С минуту помолчав, Иван горько усмехнулся:
— Не возьмут, тятя. Я враг им, а они мне тоже враги.
Как в воду глядел он. Уже назавтра знали в Сютике о том зверском, бессмысленном убийстве, и людская молва относила его Ивану: появился в деревне Копьевой целый отряд, мол, под Ванькиным началом, бандиты приехали верхом и на подводах и учинили неслыханную расправу, в дружинников бомбы бросали и девок насильничали.
Николая Семеновича вызвали в сельсовет, припугнули новым арестом и взяли с него подписку, что обязуется донести о сыне, если тот вдруг приедет домой тайком. Расписался Николай Семенович на той бумажке и подумал, что лучше тюрьма, смерть, чем принять на себя такой позор, чтоб предать родное дитя. А вечером снова, хмурый и сутулый, был на Верхней горе. И все так же отрешенно глядел на догорающие угли костра.
— Чо, тятя? — положив ладонь на усохшую руку отца, спросил Иван. — Мы еще поживем!
Николай Семенович вздохнул и закашлялся, помолчал и сказал дрогнувшим голосом:
— Беги, Ваня, без оглядки. Подалее куда, чтоб и след твой простыл.
А потом, когда отец и сын остались вдвоем, они присели на подопревшую колоду и Иван, сам не зная для чего, рассказал о своей поездке в Чебаки, о беседе с Мурташкой. Иван на этот раз не рисовался, не храбрился, а был самим собой — беглым арестантом, которому выбирать не из чего.

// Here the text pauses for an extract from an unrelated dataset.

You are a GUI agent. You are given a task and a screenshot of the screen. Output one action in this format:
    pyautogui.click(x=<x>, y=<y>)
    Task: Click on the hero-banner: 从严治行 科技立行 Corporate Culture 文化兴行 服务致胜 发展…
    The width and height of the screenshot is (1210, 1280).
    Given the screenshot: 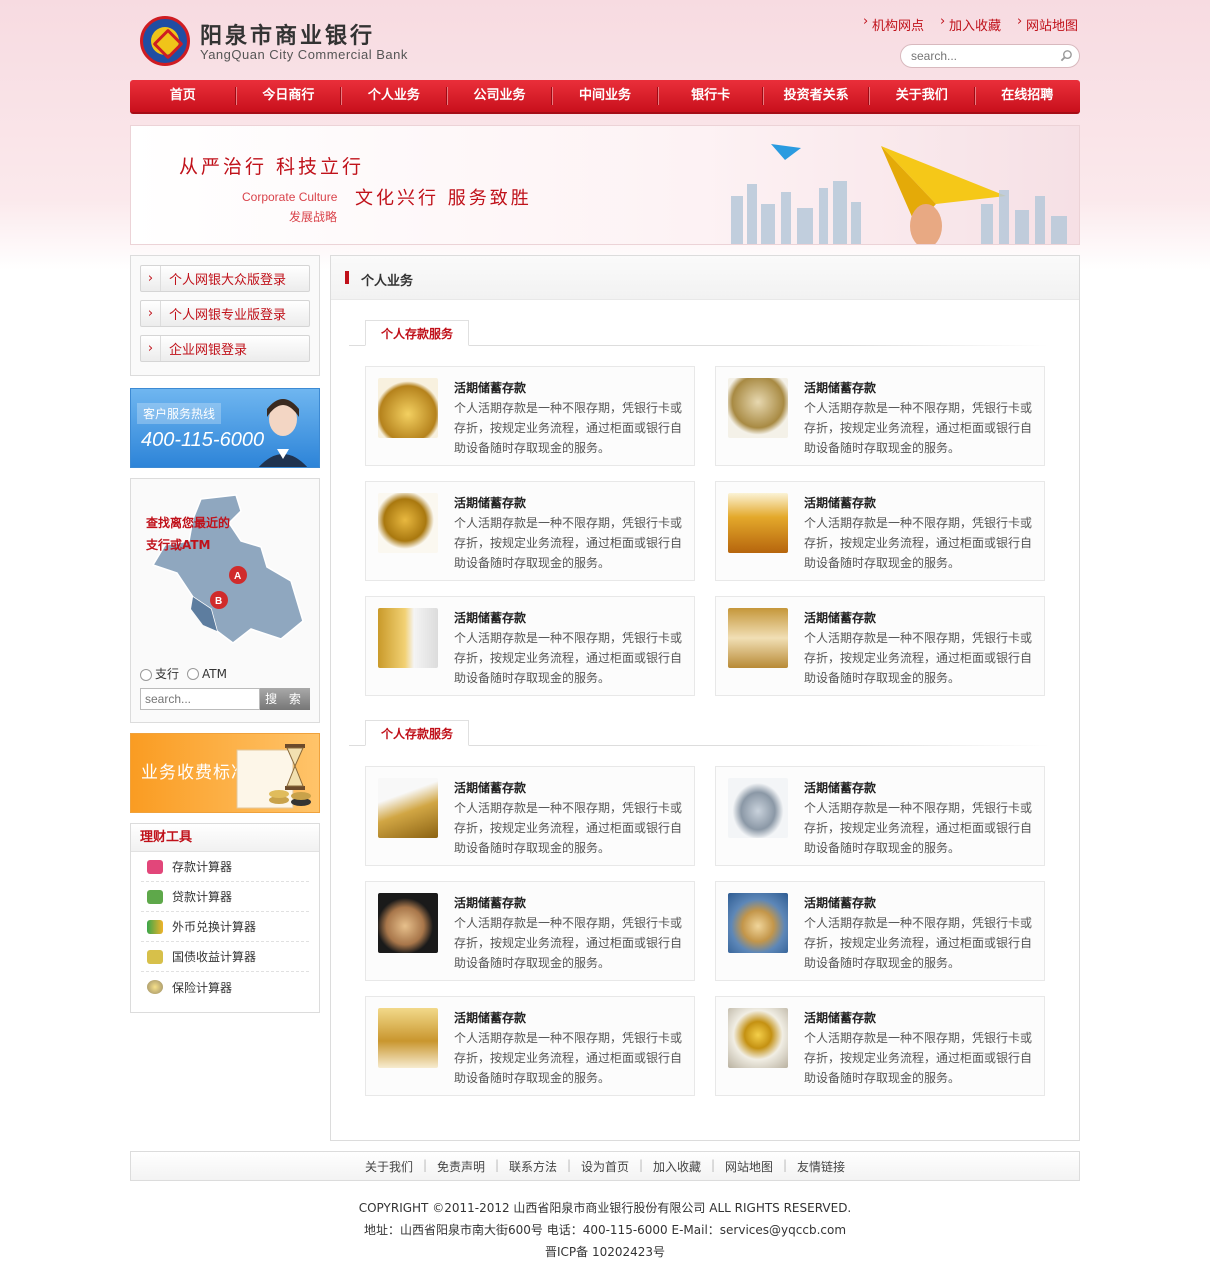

— Бог указывает прямую дорогу, Ваня. Подавайся-ка ты в Монголы. Не один там будешь, Люди бают — целая армия супротив большевиков снаряжается, с ней и вернешься.
Николай Семенович не был человеком набожным, а теперь вот вспоминал всевышнего, да и как не вспомнить, когда суровая судьба загнала его сына в гиблый угол. Впрочем, вспоминал бога, не столько надеясь на его великодушную помощь, сколько рассчитывая, что бог теперь уж не подсечет Ивана подножкою в трудный час.
— А что Мурташка! Сам дойдешь до монгольской земли, тайгу-то ведь знаешь, — со вздохом добавил он. — Удача нахрап любит.
— Знаю, да как уходить? — сказал Иван упавшим голосом. — Продержусь, пока власть не переменится.
Николай Семенович, хрустя суставами, боком подошел к костру и пупырчатой палочкой краснотала подгреб сосновые шишки, заслоняясь от дыма другой рукой. В глубине души он не верил досужим россказням о далекой Монголии, но предложить сыну что-нибудь иное не мог. И в надежде все-таки переубедить Ивана он проговорил:
— Езжай.
— Погожу, — раздумчиво отозвался сын. — Я своего слова не сказал. За мною оно, тятя.
Тогда отец сердито сплюнул, пожевал беззубым ртом и с трудом разогнул затекшую спину:
— Рискуешь.
— Или пан, или пропал.
О Насте они не говорили. Отец о ней не обмолвился ни словом, не начинал трудного разговора и сын. Ревнивый от природы, Иван опасался, что Настя уже спозналась с кем-нибудь в долгое его отсутствие. И то надо понимать, что баба она видная, ядреная, на такую любой позарится, а уж Настя привяжет к себе, сумеет привязать, если пожелает, — нагляделась на господскую дурь в Красноярске, пока Иван служил там, переняла их собачьи благородные манеры.
— Ежели загуляла, шкуру спущу. Убью, — шептал он всякий раз, возвращаясь к ней распаленной мыслью.
Льдом покрывалась, мертвела у Ивана душа. Но тут же он разом сменял гнев на милость: не такова вроде бы Настя, ждет его, непременно ждет. И вспоминал ее, горестно бредущую по глубокому снегу за милицейскими санями. И опять почему-то сомневался, что-то зверем возникало и поворачивалось в нем, и он снова в слепой ярости шептал ей угрозы.
А что утешительного мог сказать ему Николай Семенович? Что он не видел Настю с самой весны и ничего о ней не слышал? Уехала Настя к дальней своей родственнице в Думу, надеясь, что будет поближе к Ивану, тут и потерялись ее следы.